According to the Ministry of Commerce’s report for the first four months (Jan-Apr) of 2023, Thailand’s durian exports and frozen durian had a total value of 63,627 million baht, up 166 percent from the same period last year.
The top export market was China with a value of 62,068 million baht, an increase of 170 percent from the previous year, foloowing by Hong Kong with a value of 941 million baht, up 77 percent year-on-year, and Taiwan with a value of 198 million baht, up 36 percent year-on-year.
Notably, Vietnam ranked tenth as an export market with a value of only 0.15 million baht in 2022 and 16.25 million in 2023, but recorded a remarkable 10,769 percent increase.
Keerati Rushchano, Permanent Secretary of the Ministry of Commerce, told Prachachat that durian exports, both fresh and frozen, have increased by over 100 percent in the first four months of this year. However, the trend for the second half of the year has yet to be evaluated, especially durian production in the southern region as production in the eastern region is almost complete.
In addition to market management, the ministry has also been monitoring transport across the Vietnamese and Lao borders for export to China. However, there are currently no plans to expand exports to other countries. The Ministry of Commerce has coordinated with the two border inspection posts of the two countries to ensure a smooth export process.
Sanchai Puranachaikiri, president of the Thai Fruit Traders and Exporters Association, said durian exports are expected to increase by 50 per cent this year. Durian production in the eastern region has been a major contributor to the increased exports in the first four months, which recorded a remarkable 166 percent increase compared to the same period last year, breaking previous records. The price of the popular Monthong durian has also reached a new high of 270 baht per kilogram.
It is worth noting that while China remains the top export market, the market in Vietnam, which is one of Thailand’s top 10 markets, has experienced a staggering 10,000 percent growth rate. Despite the relatively low volume, traders have shifted their focus to export through Vietnam as a gateway to China, passing through checkpoints such as You Yiguan, Dongxing and Ping Qian.
The cross-border route through Vietnam is already widely used and declaration procedures vary. Some traders declare their goods directly to China, while others declare them to Vietnam, as the products sometimes do not need a middleman when they are ticketed to Vietnam, as they are considered cross-border products and no taxes are charged, only border fees.

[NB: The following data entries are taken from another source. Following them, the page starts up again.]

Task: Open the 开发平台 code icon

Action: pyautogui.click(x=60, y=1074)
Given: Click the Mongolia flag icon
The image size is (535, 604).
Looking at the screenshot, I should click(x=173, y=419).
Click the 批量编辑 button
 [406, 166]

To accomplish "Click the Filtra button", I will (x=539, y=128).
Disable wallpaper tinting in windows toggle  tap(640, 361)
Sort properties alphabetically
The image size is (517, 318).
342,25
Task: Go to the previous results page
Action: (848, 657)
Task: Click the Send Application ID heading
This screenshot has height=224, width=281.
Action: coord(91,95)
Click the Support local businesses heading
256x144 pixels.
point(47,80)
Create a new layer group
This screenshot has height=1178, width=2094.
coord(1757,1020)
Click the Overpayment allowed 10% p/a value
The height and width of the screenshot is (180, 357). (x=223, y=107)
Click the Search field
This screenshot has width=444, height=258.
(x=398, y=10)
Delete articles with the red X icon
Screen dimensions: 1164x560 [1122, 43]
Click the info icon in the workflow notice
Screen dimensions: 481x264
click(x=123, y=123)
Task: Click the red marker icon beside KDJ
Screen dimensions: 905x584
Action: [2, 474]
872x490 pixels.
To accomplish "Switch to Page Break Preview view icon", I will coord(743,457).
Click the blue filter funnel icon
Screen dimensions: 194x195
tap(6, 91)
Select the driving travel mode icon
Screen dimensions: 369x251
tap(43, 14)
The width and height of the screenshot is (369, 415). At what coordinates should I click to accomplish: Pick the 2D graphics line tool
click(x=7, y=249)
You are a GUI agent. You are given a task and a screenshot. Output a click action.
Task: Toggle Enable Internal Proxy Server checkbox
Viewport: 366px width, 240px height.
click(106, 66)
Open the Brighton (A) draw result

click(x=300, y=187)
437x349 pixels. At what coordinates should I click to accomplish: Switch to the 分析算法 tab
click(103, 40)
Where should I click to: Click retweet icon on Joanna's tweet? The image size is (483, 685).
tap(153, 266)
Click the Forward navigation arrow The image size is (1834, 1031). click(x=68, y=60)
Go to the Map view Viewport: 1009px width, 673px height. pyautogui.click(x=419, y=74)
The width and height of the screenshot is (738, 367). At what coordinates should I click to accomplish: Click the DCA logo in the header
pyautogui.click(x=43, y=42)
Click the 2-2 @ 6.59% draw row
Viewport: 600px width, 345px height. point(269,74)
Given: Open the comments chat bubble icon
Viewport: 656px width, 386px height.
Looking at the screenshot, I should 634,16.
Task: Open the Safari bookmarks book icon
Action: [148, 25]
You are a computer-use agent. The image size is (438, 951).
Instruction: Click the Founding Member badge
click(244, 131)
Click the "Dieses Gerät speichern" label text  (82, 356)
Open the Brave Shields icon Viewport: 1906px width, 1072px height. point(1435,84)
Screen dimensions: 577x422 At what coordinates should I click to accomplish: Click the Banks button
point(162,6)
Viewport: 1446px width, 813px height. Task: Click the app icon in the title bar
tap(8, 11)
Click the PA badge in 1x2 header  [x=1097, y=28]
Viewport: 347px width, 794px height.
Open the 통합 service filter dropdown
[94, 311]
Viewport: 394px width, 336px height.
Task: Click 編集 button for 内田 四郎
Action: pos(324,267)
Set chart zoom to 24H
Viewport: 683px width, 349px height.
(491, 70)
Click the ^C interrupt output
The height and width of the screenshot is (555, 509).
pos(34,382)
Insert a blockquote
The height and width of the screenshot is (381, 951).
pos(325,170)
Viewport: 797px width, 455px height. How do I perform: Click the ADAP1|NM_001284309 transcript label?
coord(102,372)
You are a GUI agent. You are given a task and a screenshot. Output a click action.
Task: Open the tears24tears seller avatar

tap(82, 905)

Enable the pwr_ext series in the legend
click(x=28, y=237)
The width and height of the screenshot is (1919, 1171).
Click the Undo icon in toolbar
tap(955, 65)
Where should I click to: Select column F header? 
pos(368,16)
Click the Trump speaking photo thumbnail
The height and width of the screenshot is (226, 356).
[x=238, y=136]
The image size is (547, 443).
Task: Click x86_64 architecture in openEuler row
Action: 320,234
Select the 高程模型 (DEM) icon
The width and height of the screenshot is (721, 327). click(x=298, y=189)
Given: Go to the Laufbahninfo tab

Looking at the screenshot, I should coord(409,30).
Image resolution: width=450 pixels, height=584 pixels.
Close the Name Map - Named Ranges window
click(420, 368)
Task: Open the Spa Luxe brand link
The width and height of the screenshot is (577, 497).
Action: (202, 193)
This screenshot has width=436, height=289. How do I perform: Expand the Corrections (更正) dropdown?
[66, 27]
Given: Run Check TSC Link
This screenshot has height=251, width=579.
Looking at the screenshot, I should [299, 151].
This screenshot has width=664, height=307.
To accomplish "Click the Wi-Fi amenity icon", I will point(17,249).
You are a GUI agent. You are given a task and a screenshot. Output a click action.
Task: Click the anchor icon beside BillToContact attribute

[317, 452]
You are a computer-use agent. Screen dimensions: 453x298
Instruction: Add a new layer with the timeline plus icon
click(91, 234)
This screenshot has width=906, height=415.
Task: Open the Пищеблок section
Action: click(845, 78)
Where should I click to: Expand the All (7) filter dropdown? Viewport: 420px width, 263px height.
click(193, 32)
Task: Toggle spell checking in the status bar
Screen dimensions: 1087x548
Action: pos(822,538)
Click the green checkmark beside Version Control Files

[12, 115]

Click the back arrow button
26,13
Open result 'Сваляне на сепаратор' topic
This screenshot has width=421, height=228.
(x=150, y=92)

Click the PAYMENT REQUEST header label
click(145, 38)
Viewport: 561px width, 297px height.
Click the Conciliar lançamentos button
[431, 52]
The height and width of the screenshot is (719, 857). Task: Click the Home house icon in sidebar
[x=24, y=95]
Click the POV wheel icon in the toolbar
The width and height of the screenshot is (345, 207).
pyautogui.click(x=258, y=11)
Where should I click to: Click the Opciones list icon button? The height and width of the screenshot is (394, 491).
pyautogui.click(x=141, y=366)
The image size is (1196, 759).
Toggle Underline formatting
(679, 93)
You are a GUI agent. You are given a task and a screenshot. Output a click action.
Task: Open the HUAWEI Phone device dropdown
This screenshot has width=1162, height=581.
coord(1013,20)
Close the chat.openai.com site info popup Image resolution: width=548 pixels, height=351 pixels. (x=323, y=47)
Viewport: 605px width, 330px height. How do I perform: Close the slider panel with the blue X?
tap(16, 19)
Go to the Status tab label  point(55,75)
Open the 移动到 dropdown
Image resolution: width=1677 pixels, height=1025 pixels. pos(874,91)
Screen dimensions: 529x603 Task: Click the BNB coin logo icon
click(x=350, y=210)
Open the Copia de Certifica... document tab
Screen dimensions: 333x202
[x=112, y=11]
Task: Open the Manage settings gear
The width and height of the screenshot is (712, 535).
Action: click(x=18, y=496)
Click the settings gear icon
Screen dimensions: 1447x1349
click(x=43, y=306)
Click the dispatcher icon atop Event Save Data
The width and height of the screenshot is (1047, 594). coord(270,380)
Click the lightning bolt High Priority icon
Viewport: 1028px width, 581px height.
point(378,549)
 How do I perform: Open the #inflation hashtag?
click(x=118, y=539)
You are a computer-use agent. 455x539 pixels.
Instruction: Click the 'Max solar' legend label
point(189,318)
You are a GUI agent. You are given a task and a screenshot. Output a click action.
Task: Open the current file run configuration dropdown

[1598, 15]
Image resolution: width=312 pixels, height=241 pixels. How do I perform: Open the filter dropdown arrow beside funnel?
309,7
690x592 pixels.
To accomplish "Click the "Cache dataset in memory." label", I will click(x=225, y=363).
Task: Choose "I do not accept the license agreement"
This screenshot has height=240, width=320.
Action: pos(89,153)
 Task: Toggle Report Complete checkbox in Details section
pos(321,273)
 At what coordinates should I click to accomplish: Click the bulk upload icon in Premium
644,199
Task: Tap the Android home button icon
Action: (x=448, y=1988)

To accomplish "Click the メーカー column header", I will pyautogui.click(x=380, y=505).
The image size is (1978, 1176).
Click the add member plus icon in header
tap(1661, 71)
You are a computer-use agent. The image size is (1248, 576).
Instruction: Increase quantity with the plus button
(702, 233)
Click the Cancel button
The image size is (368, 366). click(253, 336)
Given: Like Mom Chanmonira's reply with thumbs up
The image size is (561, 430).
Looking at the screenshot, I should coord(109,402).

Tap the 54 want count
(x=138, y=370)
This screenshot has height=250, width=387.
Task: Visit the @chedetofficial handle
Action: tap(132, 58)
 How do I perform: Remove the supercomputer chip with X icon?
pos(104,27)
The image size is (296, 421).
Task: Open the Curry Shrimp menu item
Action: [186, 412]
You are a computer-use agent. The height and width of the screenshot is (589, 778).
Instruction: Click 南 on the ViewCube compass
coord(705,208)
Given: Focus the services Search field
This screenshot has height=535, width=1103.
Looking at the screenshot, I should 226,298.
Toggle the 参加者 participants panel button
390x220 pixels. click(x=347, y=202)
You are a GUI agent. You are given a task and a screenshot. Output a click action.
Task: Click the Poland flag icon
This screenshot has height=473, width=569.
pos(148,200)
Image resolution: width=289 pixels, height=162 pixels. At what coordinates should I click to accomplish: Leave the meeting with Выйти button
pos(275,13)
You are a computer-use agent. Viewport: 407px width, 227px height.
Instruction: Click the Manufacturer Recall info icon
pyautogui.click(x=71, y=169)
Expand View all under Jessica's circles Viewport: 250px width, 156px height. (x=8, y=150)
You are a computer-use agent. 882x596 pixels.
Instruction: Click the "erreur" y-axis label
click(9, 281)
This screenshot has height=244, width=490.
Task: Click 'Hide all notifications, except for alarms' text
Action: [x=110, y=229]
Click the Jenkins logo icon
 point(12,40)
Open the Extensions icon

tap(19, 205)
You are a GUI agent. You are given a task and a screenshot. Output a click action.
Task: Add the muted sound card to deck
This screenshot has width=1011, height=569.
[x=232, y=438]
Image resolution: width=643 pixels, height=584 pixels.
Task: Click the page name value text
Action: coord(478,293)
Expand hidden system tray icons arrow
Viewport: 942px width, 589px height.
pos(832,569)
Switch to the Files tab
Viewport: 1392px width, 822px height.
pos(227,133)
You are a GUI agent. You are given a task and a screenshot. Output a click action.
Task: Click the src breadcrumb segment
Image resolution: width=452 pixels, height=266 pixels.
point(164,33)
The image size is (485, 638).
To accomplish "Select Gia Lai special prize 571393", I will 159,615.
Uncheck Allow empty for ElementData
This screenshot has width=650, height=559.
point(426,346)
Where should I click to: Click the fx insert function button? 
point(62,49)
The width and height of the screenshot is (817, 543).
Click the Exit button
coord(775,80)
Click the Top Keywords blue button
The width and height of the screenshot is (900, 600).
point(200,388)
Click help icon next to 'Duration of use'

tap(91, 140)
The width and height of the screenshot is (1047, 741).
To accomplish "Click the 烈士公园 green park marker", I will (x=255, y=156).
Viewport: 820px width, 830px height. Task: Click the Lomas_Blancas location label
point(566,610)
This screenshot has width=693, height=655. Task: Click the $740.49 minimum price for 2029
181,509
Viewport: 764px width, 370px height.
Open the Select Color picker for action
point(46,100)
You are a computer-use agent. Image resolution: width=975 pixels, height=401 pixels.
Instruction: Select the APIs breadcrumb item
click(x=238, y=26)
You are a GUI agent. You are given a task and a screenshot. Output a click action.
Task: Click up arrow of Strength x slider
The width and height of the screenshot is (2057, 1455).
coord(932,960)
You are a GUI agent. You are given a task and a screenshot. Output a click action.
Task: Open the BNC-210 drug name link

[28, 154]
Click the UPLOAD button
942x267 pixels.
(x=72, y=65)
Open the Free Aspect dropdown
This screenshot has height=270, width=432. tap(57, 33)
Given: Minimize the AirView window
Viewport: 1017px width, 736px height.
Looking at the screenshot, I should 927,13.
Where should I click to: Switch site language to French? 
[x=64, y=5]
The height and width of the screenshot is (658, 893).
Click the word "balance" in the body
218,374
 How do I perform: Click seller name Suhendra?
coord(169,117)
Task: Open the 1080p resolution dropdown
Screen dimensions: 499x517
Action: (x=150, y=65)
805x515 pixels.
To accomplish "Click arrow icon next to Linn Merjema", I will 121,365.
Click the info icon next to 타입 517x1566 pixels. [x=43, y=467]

Sanchai added that the Durian Association Group held a joint meeting with the elected members of the Move Forward Party, which won in the eastern region, at the Blue Rabbit Hotel in Chanthaburi on 23 June to discuss the implementation of the new durian care measures by the National Bureau of Agricultural Commodity and Food Standards.
They were worried that these standards will have long-term implications for the control of durian exports. The work involved is complex and leads to overlap in licensing. Currently, the inspection power has been transferred to the private sector, with the government becoming a tool for this group.
“In the beginning, the discussion revolved around finding solutions to the problem of immature durians. However, the discussion ended up controlling the middleman, not the farm. Penalties were imposed on those who do not sell immature durians. The middleman only buys the immature durians from the farmer who harvests and sells the immature durians. Instead of focusing on controlling the orchards and the people involved in harvesting, attention shifted to controlling the warehouse controllers,” Sanchai explained.